§ Passage to read

....

By Graham Moomaw, Feb 12, 2021
Whatever faint hope there was that Virginia would be able to accomplish the 2021 redistricting on schedule disappeared Friday when the U.S. Census Bureau announced all states should expect to get their redistricting data by Sept. 30.
That’s not even close to the timeline Virginia officials said would be necessary to have new House of Delegates district lines in place for summertime primaries and general elections in November.
“It’s just going to be impossible,” said Del. Marcus Simon, D-Fairfax, one of eight lawmakers serving on the newly created Virginia Redistricting Commission.
Because Virginia is one of only two states with elections this year that would normally be held using new maps, some officials had raised the possibility that the bureau might be able to get Virginia’s new population data delivered first. But the bureau said it’s planning to “deliver the data for all states at once” instead of prioritizing states with the most urgent timelines.

....

§ Record extracts
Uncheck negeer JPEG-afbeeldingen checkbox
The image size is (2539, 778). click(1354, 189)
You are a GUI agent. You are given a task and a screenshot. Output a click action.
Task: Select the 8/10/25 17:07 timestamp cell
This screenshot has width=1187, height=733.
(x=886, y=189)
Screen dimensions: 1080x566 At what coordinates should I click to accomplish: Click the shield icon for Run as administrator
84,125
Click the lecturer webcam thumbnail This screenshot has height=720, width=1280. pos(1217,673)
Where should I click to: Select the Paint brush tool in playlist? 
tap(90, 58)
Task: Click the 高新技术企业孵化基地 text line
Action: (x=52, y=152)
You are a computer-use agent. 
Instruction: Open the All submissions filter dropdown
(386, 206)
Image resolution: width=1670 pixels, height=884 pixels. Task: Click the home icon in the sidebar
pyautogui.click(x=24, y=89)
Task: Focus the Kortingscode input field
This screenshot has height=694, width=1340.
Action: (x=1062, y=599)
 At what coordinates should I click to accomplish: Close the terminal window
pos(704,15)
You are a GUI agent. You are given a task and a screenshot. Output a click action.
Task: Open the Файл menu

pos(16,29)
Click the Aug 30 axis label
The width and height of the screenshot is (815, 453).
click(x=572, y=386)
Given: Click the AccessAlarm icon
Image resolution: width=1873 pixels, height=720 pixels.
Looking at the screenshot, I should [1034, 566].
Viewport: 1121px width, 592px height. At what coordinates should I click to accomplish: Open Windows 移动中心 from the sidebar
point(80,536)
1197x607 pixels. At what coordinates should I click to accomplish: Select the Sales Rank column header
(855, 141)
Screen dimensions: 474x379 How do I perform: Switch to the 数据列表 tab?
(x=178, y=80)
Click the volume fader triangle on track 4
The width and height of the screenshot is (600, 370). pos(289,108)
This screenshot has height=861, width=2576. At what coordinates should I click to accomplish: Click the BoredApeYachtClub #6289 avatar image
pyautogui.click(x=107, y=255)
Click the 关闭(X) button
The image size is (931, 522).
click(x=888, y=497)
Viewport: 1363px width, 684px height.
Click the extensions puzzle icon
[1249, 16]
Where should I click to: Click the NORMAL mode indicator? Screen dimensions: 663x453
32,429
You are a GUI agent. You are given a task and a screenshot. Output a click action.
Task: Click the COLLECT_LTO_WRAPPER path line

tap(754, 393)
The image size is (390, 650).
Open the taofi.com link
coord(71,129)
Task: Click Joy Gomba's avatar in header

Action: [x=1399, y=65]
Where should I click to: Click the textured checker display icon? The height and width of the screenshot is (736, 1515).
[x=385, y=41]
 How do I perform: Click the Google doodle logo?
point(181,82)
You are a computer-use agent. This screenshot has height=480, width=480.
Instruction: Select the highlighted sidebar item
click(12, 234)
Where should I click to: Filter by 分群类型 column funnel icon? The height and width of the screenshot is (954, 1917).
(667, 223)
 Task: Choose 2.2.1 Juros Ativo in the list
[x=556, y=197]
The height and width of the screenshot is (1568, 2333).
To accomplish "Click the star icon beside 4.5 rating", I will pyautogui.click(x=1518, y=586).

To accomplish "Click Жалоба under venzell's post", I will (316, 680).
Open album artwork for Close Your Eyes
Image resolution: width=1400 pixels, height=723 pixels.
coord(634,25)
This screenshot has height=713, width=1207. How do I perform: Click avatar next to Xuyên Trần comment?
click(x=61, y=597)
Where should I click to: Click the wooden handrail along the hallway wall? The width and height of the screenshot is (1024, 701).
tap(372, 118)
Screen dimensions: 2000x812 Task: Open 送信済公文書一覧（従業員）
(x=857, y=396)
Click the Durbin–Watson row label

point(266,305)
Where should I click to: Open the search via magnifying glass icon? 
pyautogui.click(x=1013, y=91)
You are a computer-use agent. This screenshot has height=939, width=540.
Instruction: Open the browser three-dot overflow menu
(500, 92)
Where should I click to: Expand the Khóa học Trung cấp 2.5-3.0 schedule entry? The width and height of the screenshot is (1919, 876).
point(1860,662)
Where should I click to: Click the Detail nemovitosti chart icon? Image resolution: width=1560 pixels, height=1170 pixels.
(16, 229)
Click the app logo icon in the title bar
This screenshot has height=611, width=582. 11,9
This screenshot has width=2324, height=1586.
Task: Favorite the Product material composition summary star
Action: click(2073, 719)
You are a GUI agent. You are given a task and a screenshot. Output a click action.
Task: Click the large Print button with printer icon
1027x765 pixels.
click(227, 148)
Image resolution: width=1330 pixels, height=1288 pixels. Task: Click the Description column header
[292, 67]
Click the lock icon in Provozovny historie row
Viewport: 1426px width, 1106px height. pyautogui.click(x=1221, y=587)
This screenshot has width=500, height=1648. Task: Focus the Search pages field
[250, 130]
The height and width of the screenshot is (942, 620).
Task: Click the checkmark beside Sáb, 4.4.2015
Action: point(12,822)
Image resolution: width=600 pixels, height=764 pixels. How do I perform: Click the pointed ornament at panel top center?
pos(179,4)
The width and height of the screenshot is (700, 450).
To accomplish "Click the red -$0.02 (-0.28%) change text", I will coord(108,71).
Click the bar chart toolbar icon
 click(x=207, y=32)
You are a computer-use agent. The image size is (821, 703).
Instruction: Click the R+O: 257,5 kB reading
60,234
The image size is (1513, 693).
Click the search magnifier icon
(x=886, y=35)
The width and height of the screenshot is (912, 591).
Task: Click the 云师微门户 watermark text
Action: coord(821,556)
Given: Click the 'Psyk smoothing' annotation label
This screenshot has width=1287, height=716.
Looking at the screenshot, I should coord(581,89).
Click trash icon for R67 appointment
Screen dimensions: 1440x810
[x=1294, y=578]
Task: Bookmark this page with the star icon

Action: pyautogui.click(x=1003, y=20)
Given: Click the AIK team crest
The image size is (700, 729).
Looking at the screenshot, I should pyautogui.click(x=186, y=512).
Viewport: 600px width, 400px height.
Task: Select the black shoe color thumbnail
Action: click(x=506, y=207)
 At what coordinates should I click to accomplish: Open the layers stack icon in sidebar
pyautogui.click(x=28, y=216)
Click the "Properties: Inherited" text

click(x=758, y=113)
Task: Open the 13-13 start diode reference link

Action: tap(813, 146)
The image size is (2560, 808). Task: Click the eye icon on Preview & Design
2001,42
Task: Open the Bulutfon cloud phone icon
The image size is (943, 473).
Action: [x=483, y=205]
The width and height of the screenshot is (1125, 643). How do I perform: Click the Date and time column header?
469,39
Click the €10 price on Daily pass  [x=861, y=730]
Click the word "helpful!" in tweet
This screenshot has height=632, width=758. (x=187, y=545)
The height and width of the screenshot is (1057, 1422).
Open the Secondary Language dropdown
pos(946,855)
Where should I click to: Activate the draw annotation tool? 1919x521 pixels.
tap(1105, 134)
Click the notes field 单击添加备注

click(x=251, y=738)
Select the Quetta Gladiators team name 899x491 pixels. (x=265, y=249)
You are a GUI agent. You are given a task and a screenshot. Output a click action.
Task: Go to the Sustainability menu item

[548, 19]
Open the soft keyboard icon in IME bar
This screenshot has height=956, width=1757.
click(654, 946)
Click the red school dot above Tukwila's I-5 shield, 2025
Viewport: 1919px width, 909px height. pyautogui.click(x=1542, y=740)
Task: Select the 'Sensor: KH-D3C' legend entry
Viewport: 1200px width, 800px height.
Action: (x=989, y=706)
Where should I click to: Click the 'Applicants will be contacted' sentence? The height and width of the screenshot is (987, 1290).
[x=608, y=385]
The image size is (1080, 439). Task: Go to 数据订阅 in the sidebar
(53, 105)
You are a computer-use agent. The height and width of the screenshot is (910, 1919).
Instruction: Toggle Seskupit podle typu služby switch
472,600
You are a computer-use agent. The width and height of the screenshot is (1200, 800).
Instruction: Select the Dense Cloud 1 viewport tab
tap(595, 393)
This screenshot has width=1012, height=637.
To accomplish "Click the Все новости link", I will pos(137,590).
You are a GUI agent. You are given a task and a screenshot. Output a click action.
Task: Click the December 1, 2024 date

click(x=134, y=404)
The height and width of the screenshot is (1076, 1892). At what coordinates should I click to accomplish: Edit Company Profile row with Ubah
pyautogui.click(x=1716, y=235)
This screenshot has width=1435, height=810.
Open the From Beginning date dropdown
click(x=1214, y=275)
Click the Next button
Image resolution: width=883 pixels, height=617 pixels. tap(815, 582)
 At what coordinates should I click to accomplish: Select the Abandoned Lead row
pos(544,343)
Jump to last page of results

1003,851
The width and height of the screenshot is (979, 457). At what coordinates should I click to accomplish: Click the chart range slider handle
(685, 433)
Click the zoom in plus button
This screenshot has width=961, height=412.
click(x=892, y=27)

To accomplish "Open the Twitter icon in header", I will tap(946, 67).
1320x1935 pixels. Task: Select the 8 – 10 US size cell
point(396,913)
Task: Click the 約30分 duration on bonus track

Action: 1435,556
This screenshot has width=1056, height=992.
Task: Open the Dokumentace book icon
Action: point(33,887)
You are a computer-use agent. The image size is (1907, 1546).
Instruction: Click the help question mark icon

....

§ Study questions
- a) By what date did the U.S. Census Bureau say all states should expect their redistricting data, according to the article on Virginia redistricting?
- b) Rewrite the part of the article on Virginia redistricting that begins with "That’s not even" and ends with "most urgent timelines.", with "summertime" changed to "early summer".

§ Results by task
- a) By Sept. 30.

- b)
That’s not even close to the timeline Virginia officials said would be necessary to have new House of Delegates district lines in place for early summer primaries and general elections in November.
“It’s just going to be impossible,” said Del. Marcus Simon, D-Fairfax, one of eight lawmakers serving on the newly created Virginia Redistricting Commission.
Because Virginia is one of only two states with elections this year that would normally be held using new maps, some officials had raised the possibility that the bureau might be able to get Virginia’s new population data delivered first. But the bureau said it’s planning to “deliver the data for all states at once” instead of prioritizing states with the most urgent timelines.